→ **Exercise**
Here is the listing. Print it exactly.
::: Exercise data :::
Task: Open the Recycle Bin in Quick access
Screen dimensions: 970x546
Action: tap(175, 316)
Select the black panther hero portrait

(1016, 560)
:::
→ **Written answer**
Task: Open the Recycle Bin in Quick access
Screen dimensions: 970x546
Action: tap(175, 316)
Select the black panther hero portrait

(1016, 560)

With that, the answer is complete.